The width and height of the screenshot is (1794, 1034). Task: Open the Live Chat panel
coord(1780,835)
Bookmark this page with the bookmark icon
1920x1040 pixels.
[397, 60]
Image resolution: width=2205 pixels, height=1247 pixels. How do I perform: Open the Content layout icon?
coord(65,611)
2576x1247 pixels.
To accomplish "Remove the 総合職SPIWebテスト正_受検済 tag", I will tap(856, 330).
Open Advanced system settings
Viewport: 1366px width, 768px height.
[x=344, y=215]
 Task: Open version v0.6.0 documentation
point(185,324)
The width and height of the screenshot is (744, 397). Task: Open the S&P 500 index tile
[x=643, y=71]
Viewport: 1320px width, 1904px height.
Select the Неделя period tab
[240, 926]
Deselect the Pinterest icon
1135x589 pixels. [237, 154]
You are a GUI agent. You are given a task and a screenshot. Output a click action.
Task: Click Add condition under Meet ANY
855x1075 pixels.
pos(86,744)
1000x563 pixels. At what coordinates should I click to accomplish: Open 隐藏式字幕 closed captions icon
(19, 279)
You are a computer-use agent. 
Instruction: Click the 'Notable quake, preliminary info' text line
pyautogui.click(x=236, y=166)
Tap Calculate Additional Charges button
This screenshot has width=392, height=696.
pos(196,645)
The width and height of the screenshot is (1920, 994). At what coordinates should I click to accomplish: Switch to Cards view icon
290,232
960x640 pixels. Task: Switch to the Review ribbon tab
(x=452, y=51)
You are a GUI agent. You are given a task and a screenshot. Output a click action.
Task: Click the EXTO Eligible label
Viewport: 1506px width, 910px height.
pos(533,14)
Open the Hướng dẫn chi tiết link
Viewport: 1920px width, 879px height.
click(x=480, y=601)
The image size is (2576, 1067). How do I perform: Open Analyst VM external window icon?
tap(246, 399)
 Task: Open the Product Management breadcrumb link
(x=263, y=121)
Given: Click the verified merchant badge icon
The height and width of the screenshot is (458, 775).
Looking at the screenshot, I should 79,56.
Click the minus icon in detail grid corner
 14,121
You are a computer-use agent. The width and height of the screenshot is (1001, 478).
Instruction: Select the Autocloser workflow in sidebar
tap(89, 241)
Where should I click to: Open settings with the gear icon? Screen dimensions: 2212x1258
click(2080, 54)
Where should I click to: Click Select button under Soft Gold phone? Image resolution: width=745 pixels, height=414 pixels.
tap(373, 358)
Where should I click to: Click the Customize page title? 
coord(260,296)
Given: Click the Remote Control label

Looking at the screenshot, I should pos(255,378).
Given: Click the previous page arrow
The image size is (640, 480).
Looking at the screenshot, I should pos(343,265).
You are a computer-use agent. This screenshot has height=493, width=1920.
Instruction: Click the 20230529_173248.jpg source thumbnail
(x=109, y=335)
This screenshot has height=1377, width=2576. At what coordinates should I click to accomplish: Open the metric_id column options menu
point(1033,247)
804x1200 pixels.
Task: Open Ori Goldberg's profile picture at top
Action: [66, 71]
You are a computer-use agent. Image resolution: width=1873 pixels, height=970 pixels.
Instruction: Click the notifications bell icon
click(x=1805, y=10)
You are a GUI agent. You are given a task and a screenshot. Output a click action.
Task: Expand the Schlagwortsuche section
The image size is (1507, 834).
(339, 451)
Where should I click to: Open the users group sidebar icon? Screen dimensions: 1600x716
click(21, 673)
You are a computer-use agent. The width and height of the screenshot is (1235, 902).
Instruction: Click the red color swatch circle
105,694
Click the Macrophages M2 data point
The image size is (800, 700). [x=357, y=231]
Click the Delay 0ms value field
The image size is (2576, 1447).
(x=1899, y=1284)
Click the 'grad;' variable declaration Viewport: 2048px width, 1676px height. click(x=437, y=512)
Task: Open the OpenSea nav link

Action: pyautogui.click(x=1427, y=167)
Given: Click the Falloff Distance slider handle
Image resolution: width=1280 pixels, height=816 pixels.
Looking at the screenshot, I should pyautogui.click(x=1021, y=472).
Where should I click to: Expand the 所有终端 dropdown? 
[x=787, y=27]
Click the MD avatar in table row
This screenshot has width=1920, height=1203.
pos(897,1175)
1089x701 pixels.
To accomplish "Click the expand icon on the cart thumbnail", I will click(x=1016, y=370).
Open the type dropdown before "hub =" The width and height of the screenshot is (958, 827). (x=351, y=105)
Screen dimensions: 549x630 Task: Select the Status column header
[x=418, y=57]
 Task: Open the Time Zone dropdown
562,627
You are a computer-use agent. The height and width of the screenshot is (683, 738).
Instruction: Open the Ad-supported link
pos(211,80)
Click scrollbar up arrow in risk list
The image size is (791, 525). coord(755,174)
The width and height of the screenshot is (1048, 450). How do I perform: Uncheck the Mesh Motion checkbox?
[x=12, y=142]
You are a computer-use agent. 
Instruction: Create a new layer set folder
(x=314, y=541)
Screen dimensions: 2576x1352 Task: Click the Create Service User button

» Short task: Copy all of the data above line for line, leaving every character unchanged.

» Finished exercise:
The width and height of the screenshot is (1794, 1034). Task: Open the Live Chat panel
coord(1780,835)
Bookmark this page with the bookmark icon
1920x1040 pixels.
[397, 60]
Image resolution: width=2205 pixels, height=1247 pixels. How do I perform: Open the Content layout icon?
coord(65,611)
2576x1247 pixels.
To accomplish "Remove the 総合職SPIWebテスト正_受検済 tag", I will tap(856, 330).
Open Advanced system settings
Viewport: 1366px width, 768px height.
[x=344, y=215]
 Task: Open version v0.6.0 documentation
point(185,324)
The width and height of the screenshot is (744, 397). Task: Open the S&P 500 index tile
[x=643, y=71]
Viewport: 1320px width, 1904px height.
Select the Неделя period tab
[240, 926]
Deselect the Pinterest icon
1135x589 pixels. [237, 154]
You are a GUI agent. You are given a task and a screenshot. Output a click action.
Task: Click Add condition under Meet ANY
855x1075 pixels.
pos(86,744)
1000x563 pixels. At what coordinates should I click to accomplish: Open 隐藏式字幕 closed captions icon
(19, 279)
You are a computer-use agent. 
Instruction: Click the 'Notable quake, preliminary info' text line
pyautogui.click(x=236, y=166)
Tap Calculate Additional Charges button
This screenshot has width=392, height=696.
pos(196,645)
The width and height of the screenshot is (1920, 994). At what coordinates should I click to accomplish: Switch to Cards view icon
290,232
960x640 pixels. Task: Switch to the Review ribbon tab
(x=452, y=51)
You are a GUI agent. You are given a task and a screenshot. Output a click action.
Task: Click the EXTO Eligible label
Viewport: 1506px width, 910px height.
pos(533,14)
Open the Hướng dẫn chi tiết link
Viewport: 1920px width, 879px height.
click(x=480, y=601)
The image size is (2576, 1067). How do I perform: Open Analyst VM external window icon?
tap(246, 399)
 Task: Open the Product Management breadcrumb link
(x=263, y=121)
Given: Click the verified merchant badge icon
The height and width of the screenshot is (458, 775).
Looking at the screenshot, I should 79,56.
Click the minus icon in detail grid corner
 14,121
You are a computer-use agent. The width and height of the screenshot is (1001, 478).
Instruction: Select the Autocloser workflow in sidebar
tap(89, 241)
Where should I click to: Open settings with the gear icon? Screen dimensions: 2212x1258
click(2080, 54)
Where should I click to: Click Select button under Soft Gold phone? Image resolution: width=745 pixels, height=414 pixels.
tap(373, 358)
Where should I click to: Click the Customize page title? 
coord(260,296)
Given: Click the Remote Control label

Looking at the screenshot, I should pos(255,378).
Given: Click the previous page arrow
The image size is (640, 480).
Looking at the screenshot, I should pos(343,265).
You are a computer-use agent. This screenshot has height=493, width=1920.
Instruction: Click the 20230529_173248.jpg source thumbnail
(x=109, y=335)
This screenshot has height=1377, width=2576. At what coordinates should I click to accomplish: Open the metric_id column options menu
point(1033,247)
804x1200 pixels.
Task: Open Ori Goldberg's profile picture at top
Action: [66, 71]
You are a computer-use agent. Image resolution: width=1873 pixels, height=970 pixels.
Instruction: Click the notifications bell icon
click(x=1805, y=10)
You are a GUI agent. You are given a task and a screenshot. Output a click action.
Task: Expand the Schlagwortsuche section
The image size is (1507, 834).
(339, 451)
Where should I click to: Open the users group sidebar icon? Screen dimensions: 1600x716
click(21, 673)
You are a computer-use agent. The width and height of the screenshot is (1235, 902).
Instruction: Click the red color swatch circle
105,694
Click the Macrophages M2 data point
The image size is (800, 700). [x=357, y=231]
Click the Delay 0ms value field
The image size is (2576, 1447).
(x=1899, y=1284)
Click the 'grad;' variable declaration Viewport: 2048px width, 1676px height. click(x=437, y=512)
Task: Open the OpenSea nav link

Action: pyautogui.click(x=1427, y=167)
Given: Click the Falloff Distance slider handle
Image resolution: width=1280 pixels, height=816 pixels.
Looking at the screenshot, I should pyautogui.click(x=1021, y=472).
Where should I click to: Expand the 所有终端 dropdown? 
[x=787, y=27]
Click the MD avatar in table row
This screenshot has width=1920, height=1203.
pos(897,1175)
1089x701 pixels.
To accomplish "Click the expand icon on the cart thumbnail", I will click(x=1016, y=370).
Open the type dropdown before "hub =" The width and height of the screenshot is (958, 827). (x=351, y=105)
Screen dimensions: 549x630 Task: Select the Status column header
[x=418, y=57]
 Task: Open the Time Zone dropdown
562,627
You are a computer-use agent. The height and width of the screenshot is (683, 738).
Instruction: Open the Ad-supported link
pos(211,80)
Click scrollbar up arrow in risk list
The image size is (791, 525). coord(755,174)
The width and height of the screenshot is (1048, 450). How do I perform: Uncheck the Mesh Motion checkbox?
[x=12, y=142]
You are a computer-use agent. 
Instruction: Create a new layer set folder
(x=314, y=541)
Screen dimensions: 2576x1352 Task: Click the Create Service User button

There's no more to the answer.